A run of items:

== == ==

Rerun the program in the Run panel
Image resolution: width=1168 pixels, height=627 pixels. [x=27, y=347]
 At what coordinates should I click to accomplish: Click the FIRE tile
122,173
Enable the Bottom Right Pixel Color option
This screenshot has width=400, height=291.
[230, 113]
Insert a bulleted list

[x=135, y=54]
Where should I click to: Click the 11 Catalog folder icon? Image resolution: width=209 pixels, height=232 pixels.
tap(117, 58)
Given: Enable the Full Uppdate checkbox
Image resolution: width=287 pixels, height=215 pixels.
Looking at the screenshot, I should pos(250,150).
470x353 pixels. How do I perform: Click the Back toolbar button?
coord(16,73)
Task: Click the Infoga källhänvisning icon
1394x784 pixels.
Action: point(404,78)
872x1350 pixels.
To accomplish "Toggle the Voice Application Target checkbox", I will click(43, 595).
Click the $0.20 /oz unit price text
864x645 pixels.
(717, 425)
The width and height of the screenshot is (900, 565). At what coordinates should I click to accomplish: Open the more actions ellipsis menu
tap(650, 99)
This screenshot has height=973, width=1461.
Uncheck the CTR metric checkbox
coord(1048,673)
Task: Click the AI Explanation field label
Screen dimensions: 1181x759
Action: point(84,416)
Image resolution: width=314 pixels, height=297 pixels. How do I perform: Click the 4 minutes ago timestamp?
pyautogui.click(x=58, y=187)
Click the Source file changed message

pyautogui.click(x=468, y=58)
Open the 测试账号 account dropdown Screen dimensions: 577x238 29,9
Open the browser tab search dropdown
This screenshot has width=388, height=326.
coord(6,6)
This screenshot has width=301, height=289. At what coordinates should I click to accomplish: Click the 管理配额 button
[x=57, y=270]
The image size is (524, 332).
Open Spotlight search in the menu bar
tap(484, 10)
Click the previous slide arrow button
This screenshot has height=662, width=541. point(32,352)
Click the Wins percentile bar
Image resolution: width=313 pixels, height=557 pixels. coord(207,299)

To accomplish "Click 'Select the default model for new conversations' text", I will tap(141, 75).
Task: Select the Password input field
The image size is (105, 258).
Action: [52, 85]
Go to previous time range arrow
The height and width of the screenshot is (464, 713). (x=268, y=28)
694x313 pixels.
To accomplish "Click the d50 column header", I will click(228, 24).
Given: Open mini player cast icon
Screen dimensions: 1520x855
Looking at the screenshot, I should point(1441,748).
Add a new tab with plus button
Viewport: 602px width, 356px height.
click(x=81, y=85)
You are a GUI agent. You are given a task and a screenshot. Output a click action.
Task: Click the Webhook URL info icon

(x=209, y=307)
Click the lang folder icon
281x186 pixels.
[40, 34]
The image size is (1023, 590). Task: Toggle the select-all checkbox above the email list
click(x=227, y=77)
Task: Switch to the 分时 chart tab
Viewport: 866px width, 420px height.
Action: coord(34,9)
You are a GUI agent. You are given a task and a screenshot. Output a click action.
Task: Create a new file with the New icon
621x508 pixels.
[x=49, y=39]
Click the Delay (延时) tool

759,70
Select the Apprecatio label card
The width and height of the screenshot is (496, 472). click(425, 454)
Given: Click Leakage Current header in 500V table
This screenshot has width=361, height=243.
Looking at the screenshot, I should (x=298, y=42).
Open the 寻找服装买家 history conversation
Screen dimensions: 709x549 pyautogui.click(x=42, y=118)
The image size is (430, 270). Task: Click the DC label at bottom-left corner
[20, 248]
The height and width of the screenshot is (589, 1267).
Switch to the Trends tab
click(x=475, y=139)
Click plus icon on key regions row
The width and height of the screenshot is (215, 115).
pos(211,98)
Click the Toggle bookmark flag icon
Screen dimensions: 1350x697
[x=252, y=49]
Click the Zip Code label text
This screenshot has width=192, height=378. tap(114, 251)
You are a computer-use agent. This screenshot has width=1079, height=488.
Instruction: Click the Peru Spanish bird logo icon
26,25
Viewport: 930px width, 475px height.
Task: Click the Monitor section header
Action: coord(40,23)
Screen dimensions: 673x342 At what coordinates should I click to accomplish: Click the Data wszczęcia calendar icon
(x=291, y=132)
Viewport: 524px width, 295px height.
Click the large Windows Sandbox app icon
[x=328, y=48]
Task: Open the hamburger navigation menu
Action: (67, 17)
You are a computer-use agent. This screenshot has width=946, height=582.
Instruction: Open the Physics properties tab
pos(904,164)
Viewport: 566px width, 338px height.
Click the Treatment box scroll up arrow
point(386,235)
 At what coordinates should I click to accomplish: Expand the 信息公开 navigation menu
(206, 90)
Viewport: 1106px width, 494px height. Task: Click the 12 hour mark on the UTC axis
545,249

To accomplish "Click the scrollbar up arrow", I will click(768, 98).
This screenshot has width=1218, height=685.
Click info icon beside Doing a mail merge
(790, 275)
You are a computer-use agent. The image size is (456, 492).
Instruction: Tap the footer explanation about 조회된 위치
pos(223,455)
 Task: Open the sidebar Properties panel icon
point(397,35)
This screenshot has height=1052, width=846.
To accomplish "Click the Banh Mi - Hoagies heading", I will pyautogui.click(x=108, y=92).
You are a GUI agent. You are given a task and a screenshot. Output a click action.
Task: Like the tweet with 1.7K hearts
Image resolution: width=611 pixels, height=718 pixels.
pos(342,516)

== == ==

» Task details
Reproduce every line above, from the line with "At what coordinates should I click to accomplish: Expand" through the end of the items, including the requests, and subtract 14 from each coordinate in the answers.

» Solution for this problem
 At what coordinates should I click to accomplish: Expand the 信息公开 navigation menu
(192, 76)
Viewport: 1106px width, 494px height. Task: Click the 12 hour mark on the UTC axis
531,235

To accomplish "Click the scrollbar up arrow", I will click(754, 84).
This screenshot has width=1218, height=685.
Click info icon beside Doing a mail merge
(776, 261)
You are a computer-use agent. The image size is (456, 492).
Instruction: Tap the footer explanation about 조회된 위치
pos(209,441)
 Task: Open the sidebar Properties panel icon
point(383,21)
This screenshot has height=1052, width=846.
To accomplish "Click the Banh Mi - Hoagies heading", I will pyautogui.click(x=94, y=78).
You are a GUI agent. You are given a task and a screenshot. Output a click action.
Task: Like the tweet with 1.7K hearts
Image resolution: width=611 pixels, height=718 pixels.
pos(328,502)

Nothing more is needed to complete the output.